*** ENTRIES SUPPLIED

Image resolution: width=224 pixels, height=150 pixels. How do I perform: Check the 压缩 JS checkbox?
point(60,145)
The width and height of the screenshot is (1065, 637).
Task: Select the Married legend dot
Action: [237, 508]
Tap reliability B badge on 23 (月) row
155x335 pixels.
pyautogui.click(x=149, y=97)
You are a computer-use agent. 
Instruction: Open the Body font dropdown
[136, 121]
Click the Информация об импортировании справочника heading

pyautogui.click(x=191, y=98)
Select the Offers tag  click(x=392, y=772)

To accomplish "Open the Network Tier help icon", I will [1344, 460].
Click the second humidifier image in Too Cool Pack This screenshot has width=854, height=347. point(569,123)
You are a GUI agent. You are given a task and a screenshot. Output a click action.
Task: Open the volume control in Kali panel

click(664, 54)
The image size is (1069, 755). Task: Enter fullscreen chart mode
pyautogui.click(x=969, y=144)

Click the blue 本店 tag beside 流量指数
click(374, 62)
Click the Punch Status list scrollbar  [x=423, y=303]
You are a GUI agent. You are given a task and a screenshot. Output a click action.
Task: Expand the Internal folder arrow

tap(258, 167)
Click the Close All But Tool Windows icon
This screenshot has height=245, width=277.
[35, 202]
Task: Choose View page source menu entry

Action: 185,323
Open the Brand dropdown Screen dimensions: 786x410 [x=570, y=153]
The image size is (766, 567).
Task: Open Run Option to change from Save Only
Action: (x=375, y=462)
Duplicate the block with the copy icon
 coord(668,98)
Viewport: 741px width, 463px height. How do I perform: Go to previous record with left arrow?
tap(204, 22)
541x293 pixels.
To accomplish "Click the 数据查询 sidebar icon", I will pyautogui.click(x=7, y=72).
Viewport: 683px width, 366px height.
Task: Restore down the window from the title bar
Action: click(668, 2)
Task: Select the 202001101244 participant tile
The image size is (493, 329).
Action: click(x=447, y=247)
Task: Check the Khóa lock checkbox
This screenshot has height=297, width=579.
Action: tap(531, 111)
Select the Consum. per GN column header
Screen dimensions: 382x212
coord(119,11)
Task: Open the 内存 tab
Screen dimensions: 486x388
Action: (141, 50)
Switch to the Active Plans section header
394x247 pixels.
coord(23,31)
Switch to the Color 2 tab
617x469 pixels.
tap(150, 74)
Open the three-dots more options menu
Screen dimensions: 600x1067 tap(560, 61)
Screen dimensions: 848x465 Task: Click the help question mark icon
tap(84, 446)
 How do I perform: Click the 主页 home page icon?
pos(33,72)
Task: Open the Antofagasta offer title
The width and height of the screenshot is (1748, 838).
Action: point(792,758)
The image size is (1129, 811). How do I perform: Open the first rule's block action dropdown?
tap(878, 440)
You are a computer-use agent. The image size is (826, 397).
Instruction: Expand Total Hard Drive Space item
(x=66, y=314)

******

Reproduce all of the data above, exactly and without omission.

Image resolution: width=224 pixels, height=150 pixels. How do I perform: Check the 压缩 JS checkbox?
point(60,145)
The width and height of the screenshot is (1065, 637).
Task: Select the Married legend dot
Action: [237, 508]
Tap reliability B badge on 23 (月) row
155x335 pixels.
pyautogui.click(x=149, y=97)
You are a computer-use agent. 
Instruction: Open the Body font dropdown
[136, 121]
Click the Информация об импортировании справочника heading

pyautogui.click(x=191, y=98)
Select the Offers tag  click(x=392, y=772)

To accomplish "Open the Network Tier help icon", I will [1344, 460].
Click the second humidifier image in Too Cool Pack This screenshot has width=854, height=347. point(569,123)
You are a GUI agent. You are given a task and a screenshot. Output a click action.
Task: Open the volume control in Kali panel

click(664, 54)
The image size is (1069, 755). Task: Enter fullscreen chart mode
pyautogui.click(x=969, y=144)

Click the blue 本店 tag beside 流量指数
click(374, 62)
Click the Punch Status list scrollbar  [x=423, y=303]
You are a GUI agent. You are given a task and a screenshot. Output a click action.
Task: Expand the Internal folder arrow

tap(258, 167)
Click the Close All But Tool Windows icon
This screenshot has height=245, width=277.
[35, 202]
Task: Choose View page source menu entry

Action: 185,323
Open the Brand dropdown Screen dimensions: 786x410 [x=570, y=153]
The image size is (766, 567).
Task: Open Run Option to change from Save Only
Action: (x=375, y=462)
Duplicate the block with the copy icon
 coord(668,98)
Viewport: 741px width, 463px height. How do I perform: Go to previous record with left arrow?
tap(204, 22)
541x293 pixels.
To accomplish "Click the 数据查询 sidebar icon", I will pyautogui.click(x=7, y=72).
Viewport: 683px width, 366px height.
Task: Restore down the window from the title bar
Action: click(668, 2)
Task: Select the 202001101244 participant tile
The image size is (493, 329).
Action: click(x=447, y=247)
Task: Check the Khóa lock checkbox
This screenshot has height=297, width=579.
Action: tap(531, 111)
Select the Consum. per GN column header
Screen dimensions: 382x212
coord(119,11)
Task: Open the 内存 tab
Screen dimensions: 486x388
Action: (141, 50)
Switch to the Active Plans section header
394x247 pixels.
coord(23,31)
Switch to the Color 2 tab
617x469 pixels.
tap(150, 74)
Open the three-dots more options menu
Screen dimensions: 600x1067 tap(560, 61)
Screen dimensions: 848x465 Task: Click the help question mark icon
tap(84, 446)
 How do I perform: Click the 主页 home page icon?
pos(33,72)
Task: Open the Antofagasta offer title
The width and height of the screenshot is (1748, 838).
Action: point(792,758)
The image size is (1129, 811). How do I perform: Open the first rule's block action dropdown?
tap(878, 440)
You are a computer-use agent. The image size is (826, 397).
Instruction: Expand Total Hard Drive Space item
(x=66, y=314)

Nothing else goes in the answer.